El filósofo Inmanuel Kant nos dejó una fórmula infalible para dilucidar cualquier cuestión ética: obra de modo que puedas querer que lo que haces sea ley universal de la naturaleza, es decir, plantéate si te gustaría vivir en un mundo en el que todos hiciesen lo que tú pretendes hacer. Y aquí entrarían en juego el desarrollo de algunas habilidades antes mencionadas como la atención, la consciencia o el autoconocimiento como forma de desarrollo del discernimiento y de la libertad interior que se requiere para enfocar lo que hemos discernido como correcto.
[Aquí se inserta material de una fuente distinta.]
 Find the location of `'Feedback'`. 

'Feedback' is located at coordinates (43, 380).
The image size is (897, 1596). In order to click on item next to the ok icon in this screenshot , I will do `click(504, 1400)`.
Se trata de «hacerse a uno mismo», como decía Aristóteles, ir estableciendo una escala de valores propia y personal que haga de brújula de nuestras expresiones vitales, pues sin guía actuamos conforme impulsos, modas, presiones sociales o lo que otros dicen que debemos hacer. Cuando se entra en este círculo se termina perdiendo el sentido de lo que se hace y por qué se hace. Un buen número de crisis personales nacen de esta pérdida de sentido, de suelo firme donde descansar y desde donde impulsarse.
Inmanuel Kant ya instaba a los hombres de su tiempo a que abandonasen la minoría de edad, que implica que los demás te digan lo que tienes que hacer, decir y pensar. Quizás, desde estos nuevos aires educativos, esté más cercano ese momento con el que tanto soñó Kant y podamos ver los primeros brotes de unos hombres y mujeres de solidas y bien fundamentadas convicciones, respetuosos consigo mismos y con los demás, de mentes despiertas y creativas, de espíritus libres que tengan al resto de los seres humanos, y por extensión el planeta en el que viven, como el bien más preciado.